Novoa Ana M, de Olalla Patricia G, Clos Roser, Orcau Angels, Rodríguez-Sanz Maica, Caylà Joan A
Epidemiology Department, Public Health Agency of Barcelona, Spain.
Curr HIV Res. 2008 Jan;6(1):77-81. doi: 10.2174/157016208783572017.
To analyze the factors associated with survival and to describe the specific causes of death in a large cohort of individuals with Acquired Immune Deficiency Syndrome (AIDS) in the Highly Active Antiretroviral Therapy (HAART) era.

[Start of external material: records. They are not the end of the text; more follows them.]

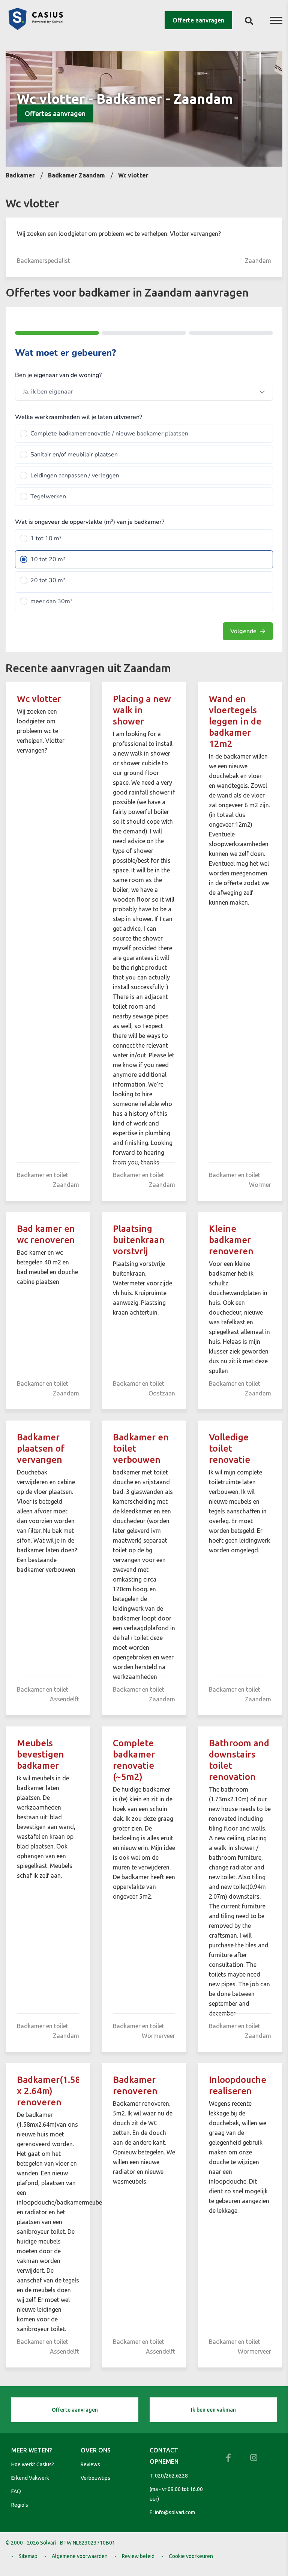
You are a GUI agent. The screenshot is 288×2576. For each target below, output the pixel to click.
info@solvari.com (175, 2512)
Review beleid (138, 2556)
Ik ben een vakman (213, 2410)
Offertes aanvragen (55, 113)
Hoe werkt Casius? (32, 2464)
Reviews (90, 2464)
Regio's (19, 2505)
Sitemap (28, 2556)
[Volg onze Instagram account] (253, 2457)
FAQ (16, 2491)
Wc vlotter (39, 699)
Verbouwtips (95, 2478)
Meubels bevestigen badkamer (40, 1754)
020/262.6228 (171, 2476)
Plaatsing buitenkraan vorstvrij (139, 1240)
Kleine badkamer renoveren (231, 1240)
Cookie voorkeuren (191, 2556)
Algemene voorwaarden (80, 2556)
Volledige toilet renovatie (229, 1448)
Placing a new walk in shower (142, 710)
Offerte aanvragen (198, 20)
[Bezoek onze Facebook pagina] (228, 2457)
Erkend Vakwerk (30, 2478)
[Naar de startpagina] (36, 27)
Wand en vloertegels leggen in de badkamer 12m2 (235, 721)
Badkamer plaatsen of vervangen (40, 1448)
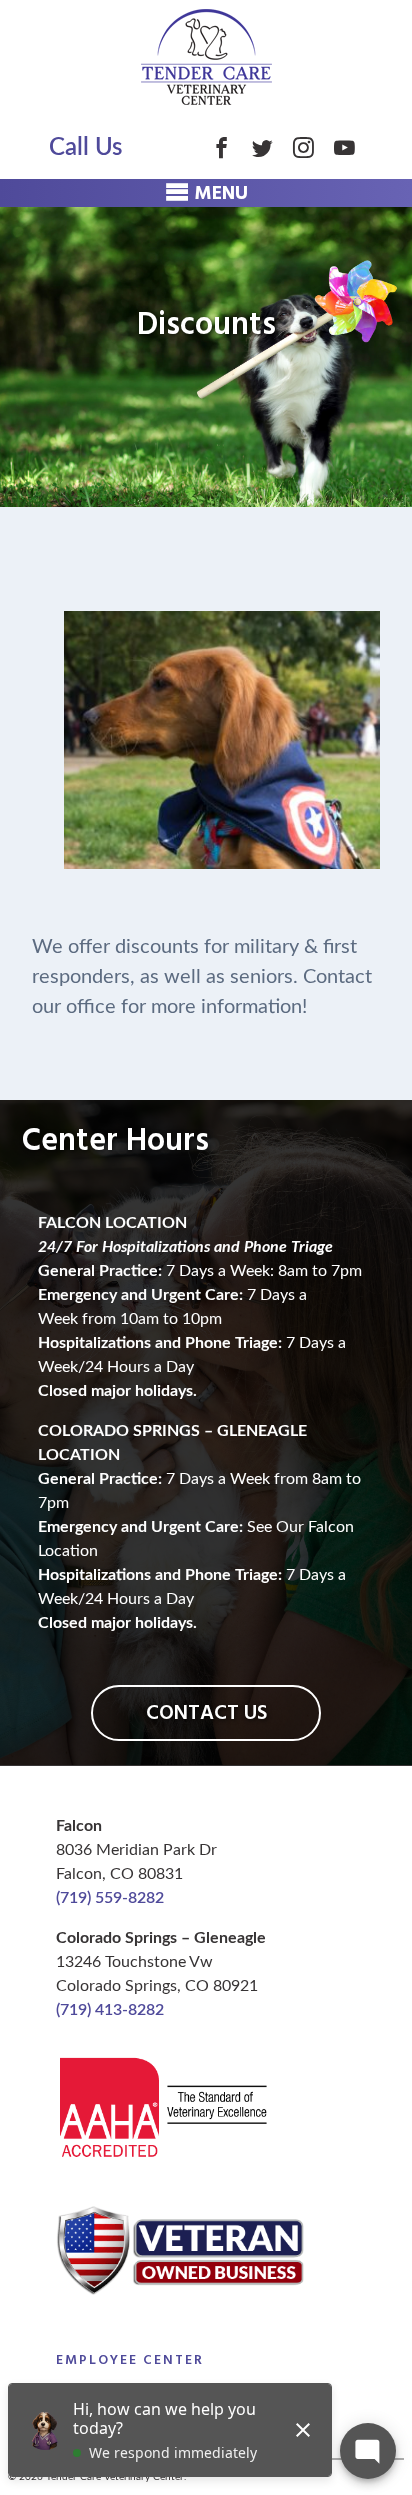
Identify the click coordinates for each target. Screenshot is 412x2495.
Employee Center (130, 2360)
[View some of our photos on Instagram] (303, 147)
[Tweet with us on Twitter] (262, 147)
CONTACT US (206, 1713)
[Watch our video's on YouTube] (344, 147)
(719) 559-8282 (110, 1898)
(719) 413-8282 (110, 2010)
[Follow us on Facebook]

Subjects over 13 years old recorded in the AIDS registry of Barcelona and diagnosed between 1997-2005 were included. Survival analysis was performed. Causes of death were classified as being HIV-related or non-HIV-related.
A total of 1,759 cases were analyzed, 640 (36.3%) of them died during the follow-up. The cumulative probability of survival at five years was of 64% (95% C.I. 62%-67%). The cause of death was non-HIV-related in 28.9% of the cases, among which the most frequent were cancers (20.8%) and liver diseases (18.8%).

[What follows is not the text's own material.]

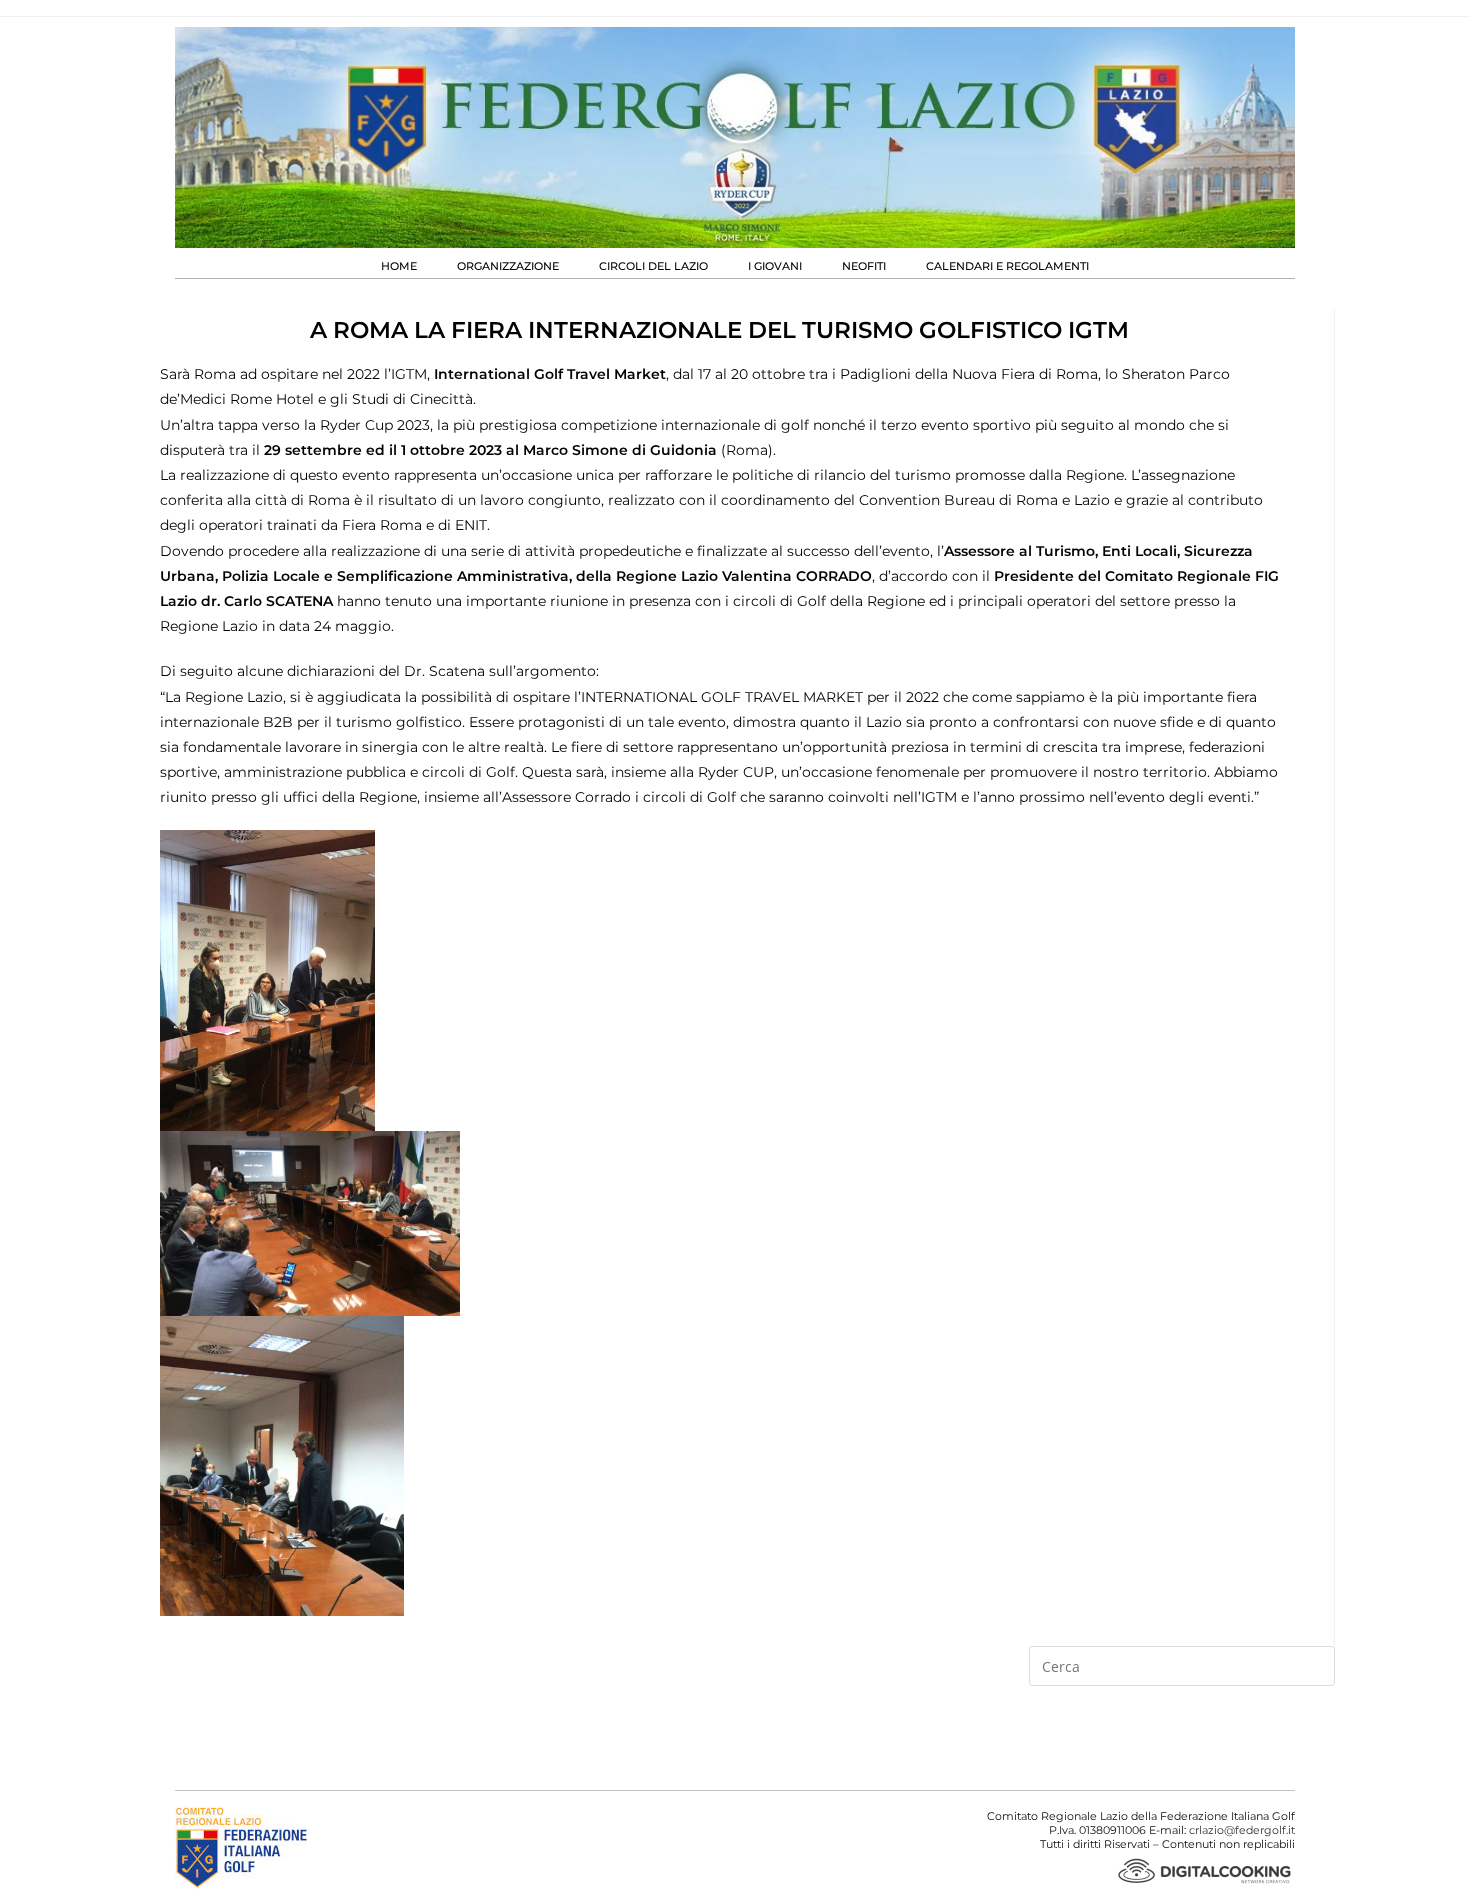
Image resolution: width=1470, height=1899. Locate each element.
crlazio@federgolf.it (1242, 1830)
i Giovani (775, 266)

An increase in the proportion of non-HIV-related deaths has been observed compared to that in the pre-HAART era. The case management of HIV-infected people must be re-directed to influence the risk factors associated with these increasing causes of death.
分析与生存相关的因素,并描述高效抗逆转录病毒治疗(HAART)时代一大群获得性免疫缺陷综合征(AIDS)患者的具体死亡原因。

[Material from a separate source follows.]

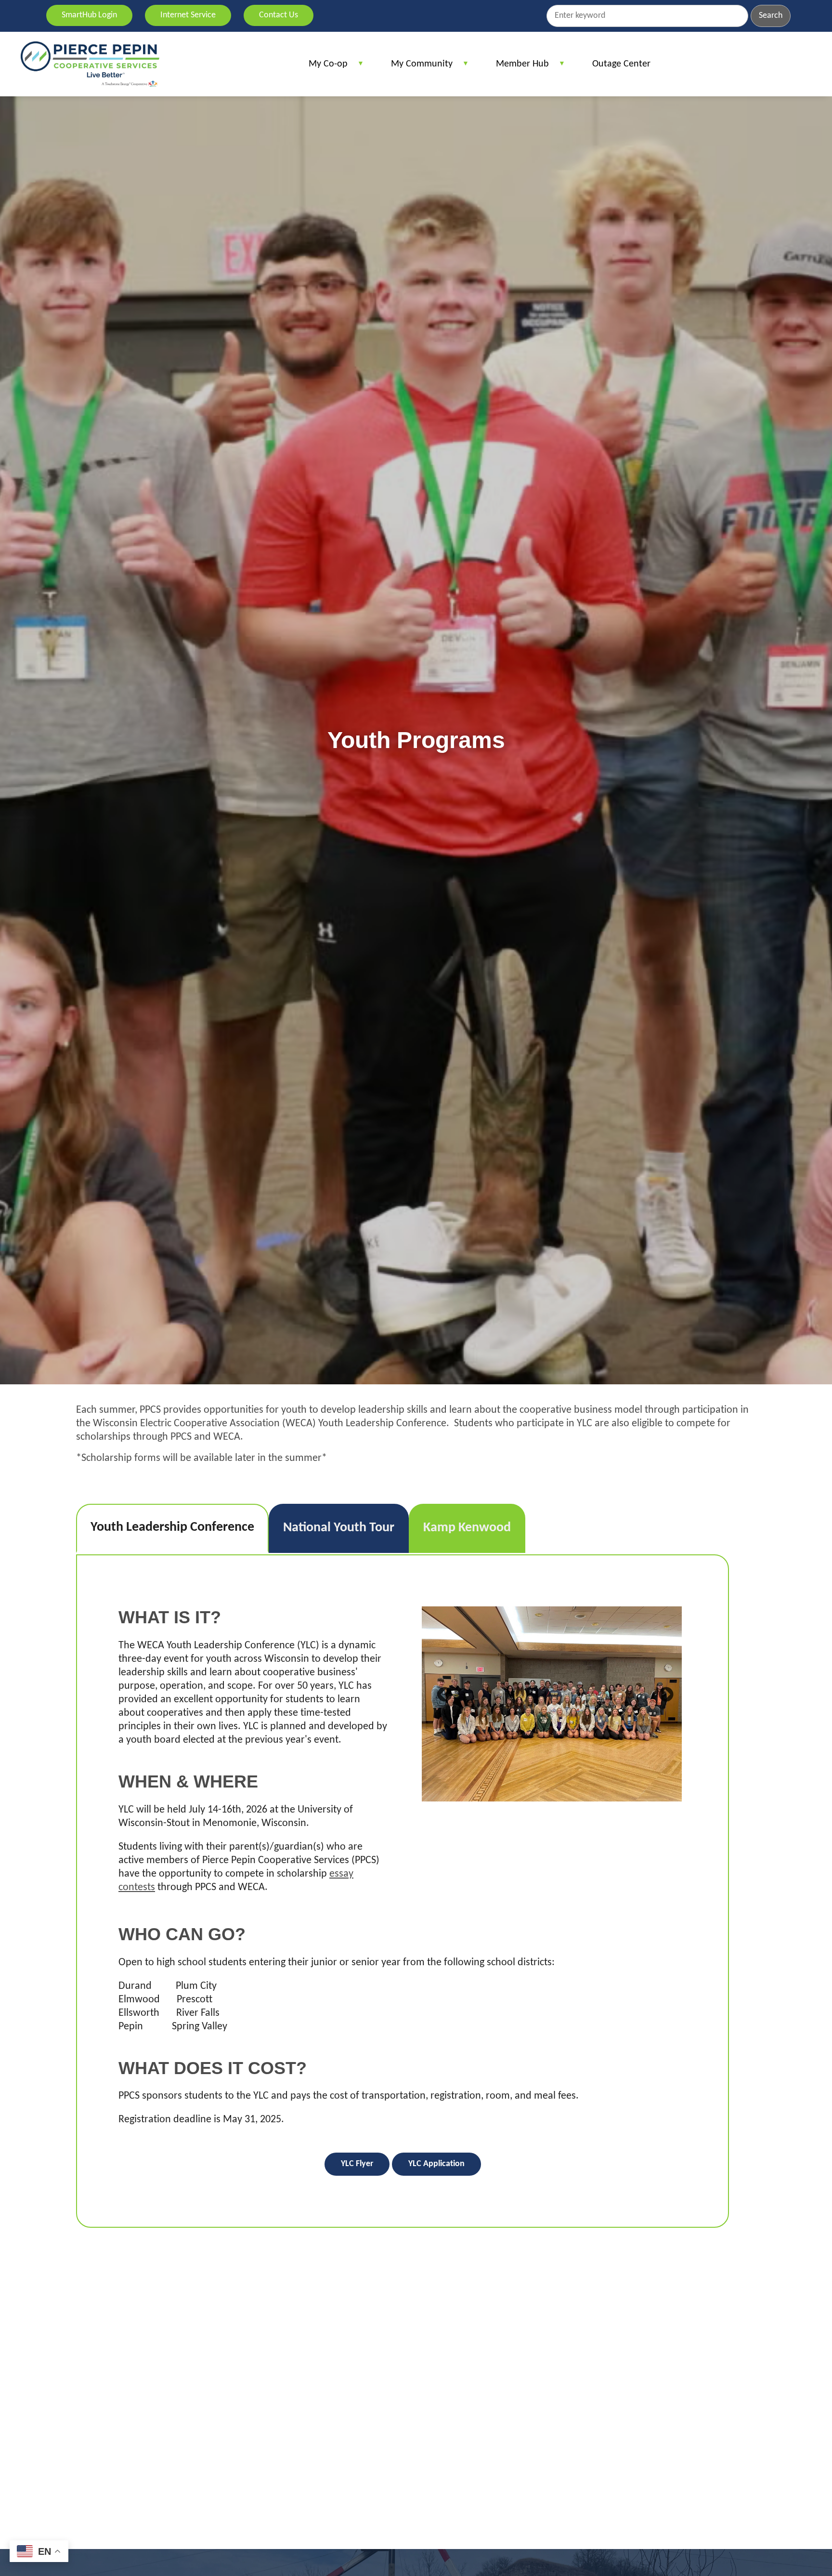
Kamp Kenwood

纳入巴塞罗那艾滋病登记处记录的、1997年至2005年间诊断的13岁以上受试者。进行生存分析。死亡原因分为与HIV相关或与HIV无关。
共分析了1759例病例,其中640例(36.3%)在随访期间死亡。五年时的累积生存概率为64%(95%置信区间62%-67%)。28.9%的病例死亡原因与HIV无关,其中最常见的是癌症(20.8%)和肝脏疾病(18.8%)。
与HAART时代之前相比,已观察到与HIV无关的死亡比例有所增加。必须重新调整HIV感染者的病例管理,以影响与这些不断增加的死亡原因相关的危险因素。